Je suis rentrée dimanche d’un petit périple poitevin (sans photos, il me faut encore trier celles du mois de mai…). Au programme cette fois-ci : le château du Coudray-Salbart, l’abbaye Saint-Vincent de Nieul-sur-l’Autise, la Corderie royale de Rochefort, des baignades (je suis… bronzée…), des promenades en bord de Sèvres, une petite visite de Niort, et pas mal de lecture. J’ai retrouvé en déménageant un carton de livres récupérés chez ma grand-mère peu après son décès, que j’avais oublié de prendre lors de mon précédent déménagement (promis, je ne fais pas que déménager dans la vie) et qui tombait à point nommé pour ma brève trêve estivale. J’ai pu commencer les Rois maudits, qui pour le coup a tout d’une lecture d’été (un peu d’intrigues politiques, de cape et d’épée, de la vengeance, des belles pécheresses, on se croirait en train de regarder France Télévisions), et qui présente deux avantages non négligeables, celui de se lire rapidement et celui d’être suffisamment léger pour pouvoir lire autre chose à côté. Heureusement j’ai réussi à dépasser mes problèmes d’éparpillement en matière de lecture, mais je reste incapable de me tenir à un seul ouvrage à la fois – cela rendrait pourtant certaines choses tellement plus simples.
Je repars en fin de semaine, cette fois-ci pour découvrir la Gascogne, le sang de mon Poète, et j’espère pouvoir profiter des quelques jours qui arrivent pour me livrer à des tâches moins aliénantes que vider/trier/ranger cette masse matérielle liée à mon quart de siècle qui s’est achevé le mois dernier.

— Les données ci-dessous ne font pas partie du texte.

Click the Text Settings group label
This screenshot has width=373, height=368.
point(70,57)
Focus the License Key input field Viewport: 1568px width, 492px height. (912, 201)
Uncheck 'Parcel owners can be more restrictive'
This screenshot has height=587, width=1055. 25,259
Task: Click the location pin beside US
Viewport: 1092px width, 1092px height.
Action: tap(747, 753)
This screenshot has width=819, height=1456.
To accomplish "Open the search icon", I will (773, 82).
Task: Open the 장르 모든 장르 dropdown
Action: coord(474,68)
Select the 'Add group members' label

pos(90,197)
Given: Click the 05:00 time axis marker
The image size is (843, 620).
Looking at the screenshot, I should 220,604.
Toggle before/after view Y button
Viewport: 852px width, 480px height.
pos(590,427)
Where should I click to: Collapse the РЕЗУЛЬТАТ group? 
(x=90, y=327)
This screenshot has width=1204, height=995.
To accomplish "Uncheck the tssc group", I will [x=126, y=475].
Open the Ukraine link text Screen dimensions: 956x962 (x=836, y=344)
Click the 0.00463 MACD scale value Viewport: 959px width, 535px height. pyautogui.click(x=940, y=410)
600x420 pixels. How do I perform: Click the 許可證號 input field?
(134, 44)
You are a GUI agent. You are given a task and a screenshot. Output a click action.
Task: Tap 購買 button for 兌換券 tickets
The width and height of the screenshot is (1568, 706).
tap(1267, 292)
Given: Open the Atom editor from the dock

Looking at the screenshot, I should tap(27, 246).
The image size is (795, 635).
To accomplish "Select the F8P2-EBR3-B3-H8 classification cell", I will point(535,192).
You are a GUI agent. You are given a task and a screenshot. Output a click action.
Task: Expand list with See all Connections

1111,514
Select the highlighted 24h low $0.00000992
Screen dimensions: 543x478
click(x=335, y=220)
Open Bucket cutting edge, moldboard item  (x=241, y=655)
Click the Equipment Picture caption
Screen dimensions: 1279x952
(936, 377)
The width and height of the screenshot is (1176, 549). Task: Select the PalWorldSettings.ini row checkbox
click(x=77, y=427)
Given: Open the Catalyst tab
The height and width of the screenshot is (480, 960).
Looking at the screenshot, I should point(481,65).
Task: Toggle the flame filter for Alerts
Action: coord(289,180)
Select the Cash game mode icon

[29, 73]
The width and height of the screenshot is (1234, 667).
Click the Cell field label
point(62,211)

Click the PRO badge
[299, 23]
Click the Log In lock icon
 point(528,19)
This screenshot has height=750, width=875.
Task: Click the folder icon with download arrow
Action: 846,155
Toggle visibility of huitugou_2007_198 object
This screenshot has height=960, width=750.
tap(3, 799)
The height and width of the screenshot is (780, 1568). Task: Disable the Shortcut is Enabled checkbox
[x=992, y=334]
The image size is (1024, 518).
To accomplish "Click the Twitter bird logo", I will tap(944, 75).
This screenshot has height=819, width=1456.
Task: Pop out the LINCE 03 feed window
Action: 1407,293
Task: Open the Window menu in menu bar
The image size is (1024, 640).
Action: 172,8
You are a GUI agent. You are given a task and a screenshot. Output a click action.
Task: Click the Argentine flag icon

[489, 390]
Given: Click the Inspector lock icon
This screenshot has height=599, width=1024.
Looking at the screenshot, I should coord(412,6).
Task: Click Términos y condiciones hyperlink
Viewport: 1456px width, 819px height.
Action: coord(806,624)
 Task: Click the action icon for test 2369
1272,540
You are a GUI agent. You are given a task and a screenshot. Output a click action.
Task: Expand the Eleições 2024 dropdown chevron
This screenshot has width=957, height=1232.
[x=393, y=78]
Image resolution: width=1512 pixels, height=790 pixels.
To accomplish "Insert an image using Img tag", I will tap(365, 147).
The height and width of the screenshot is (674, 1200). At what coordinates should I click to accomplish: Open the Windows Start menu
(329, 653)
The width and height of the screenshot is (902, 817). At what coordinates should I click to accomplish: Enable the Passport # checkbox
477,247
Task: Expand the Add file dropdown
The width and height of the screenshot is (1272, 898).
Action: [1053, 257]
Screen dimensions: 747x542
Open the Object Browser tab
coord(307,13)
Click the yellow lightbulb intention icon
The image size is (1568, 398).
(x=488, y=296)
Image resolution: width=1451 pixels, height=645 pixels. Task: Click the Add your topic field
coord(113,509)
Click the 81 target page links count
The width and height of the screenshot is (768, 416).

Pourquoi doncques, quand je veux
Ou mordre tes beaux cheveux,
Ou baiser ta bouche aimée,
Ou toucher à ton beau sein,
Contrefais-tu la nonnain
Dedans un cloître enfermée ?

J’ai bien évidemment hâte de repartir, surtout pour une région que je n’ai que très vaguement fréquentée et qui m’est déjà très chère par reflet. J’ai décidé, à la suite de ces vacances, de dresser la liste de chacun des lieux que j’aimerais visiter dans chacun des départements français, tâche sans aucun doute bien plus colossale que le Titan que j’imagine déjà, mais à fréquenter ces châteaux, ces pierres, ces puits aux fées, à côtoyer ces fantômes qui me racontent leurs songes et leurs espoirs brisés, je ne rêve que de m’en gorger encore et encore. C’est sans doute le trait de l’époque dans lequel je me reconnais le mieux ; lassée de l’œuvre de mes contemporains, je me réfugie dans la ruine. Depuis deux siècles, la France vivante se délite en portant aux nues ses souvenirs, mais si je désire ardemment me plonger dans ceux-ci, c’est uniquement pour aider à ciseler un peu le cristal de mon époque. Toute ma vie, j’ai cherché un mentor, mais ceux que j’ai choisis pourrissent depuis longtemps parmi les vers ; il ne me reste que moi, pour reprendre ce mot d’Anaïs Nin que j’adore : « For too many centuries, women have been muses to artists. I wanted to be the muse, I wanted to be the wife of the artist, but I was really trying to avoid the final issue – that I had to do the job myself ».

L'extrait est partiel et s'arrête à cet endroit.